Step 2: Insert a Pivot Table: Navigate to the “Insert” tab in the Excel ribbon and click on the “PivotTable” button. This will open the “Create PivotTable” dialog box.
Step 3: Choose the Data Source: In the “Create PivotTable” dialog box, verify that the “Select a table or range” option is selected. Ensure that the correct data range is displayed in the “Table/Range” field. If your data range includes column headers, Excel will automatically detect them.
Step 4: Select the Pivot Table Destination: Choose where you want to place the pivot table. You can either select an existing worksheet or create a new worksheet. Once you’ve made your selection, click “OK.”
Step 5: Design the Pivot Table: Excel will open a new worksheet or insert a pivot table within an existing worksheet. On the right side of the Excel window, you will see the “PivotTable Fields” pane. This pane displays a list of all the fields (columns) from your data range.
2.4 A Pivot Table Example
Download the file “PivotTableData1” from here. Do this by clicking on the file “PivotTableData1.xlsx”, then click “View raw” to download the dataset.
This dataset gives enrollment statistics for various classes in Mathematics, Statistics and Data Science.
We will recreate the pivot table seen below.
- Begin by highlighting the data.
- Under “Insert”, click “Pivot Table”.
- Verify the settings in the pivot table dialogue box are what you want. In this case, the defaults are fine. Click “OK”.
- Drag the “Term” field under “Rows”.
- Drag the “Subj” field under “Rows”.
- Drag the “Enrolled” field under “Values”.
- Drag the “Cap” field under “Values”.
Notice that the “columns” area automatically adds a “sum Values” field. So, in this case, we are adding up the enrollments and capacity from the classes in the various subject areas.
2.5 Pivot Table Layout and Structure
Once you have created a pivot table in Excel, it is important to understand its layout and structure. A pivot table consists of several key elements that allow you to organize, summarize, and analyze your data effectively.
PivotTable Fields Pane: The PivotTable Fields pane is located on the right side of the Excel window when a pivot table is active. It displays a list of all the fields (columns) from your data range. The fields are categorized into four sections: Filters, Columns, Rows, and Values.
- Filters: The fields placed in the Filters section allow you to filter the data displayed in the pivot table based on specific criteria. You can select or deselect values in the filter drop-down to focus on specific subsets of data.
- Columns: The fields placed in the Columns section determine the arrangement of data in the columns of the pivot table.
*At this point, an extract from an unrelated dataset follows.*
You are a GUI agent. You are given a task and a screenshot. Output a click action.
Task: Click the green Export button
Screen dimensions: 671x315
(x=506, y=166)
Each unique value in the column field(s) creates a separate column in the pivot table.
- Rows: The fields placed in the Rows section determine the arrangement of data in the rows of the pivot table. Each unique value in the row field(s) creates a separate row in the pivot table.
- Values: The fields placed in the Values section contain the data that is summarized and displayed within the pivot table. These values are typically numeric or measurable data, such as sales figures, quantities, or percentages. You can apply various aggregation functions to the value field(s), such as sum, average, count, etc., to calculate summary statistics.
PivotTable Field List: The PivotTable Field List is a floating window that appears when you click inside the pivot table. It provides a more detailed view of the fields and allows you to make changes to the pivot table structure. You can drag and drop fields between the Filters, Columns, Rows, and Values sections to modify the layout and analysis perspective of the pivot table.
PivotTable Tools: When you click inside the pivot table, a new tab called “PivotTable Tools” appears in the Excel ribbon. This tab contains two sub-tabs: Analyze and Design. These tabs provide additional options and functionalities to customize and enhance the pivot table.
- Analyze Tab: The Analyze tab allows you to modify the pivot table layout, apply different calculations, sort and filter data, and format the pivot table. It provides tools for refreshing the data, changing the pivot table layout, adding calculated fields, and more.
- Design Tab: The Design tab offers various customization options to change the appearance and style of the pivot table. You can choose from different predefined pivot table styles, modify field settings, add subtotals and grand totals, and format the pivot table with different themes, colors, and fonts.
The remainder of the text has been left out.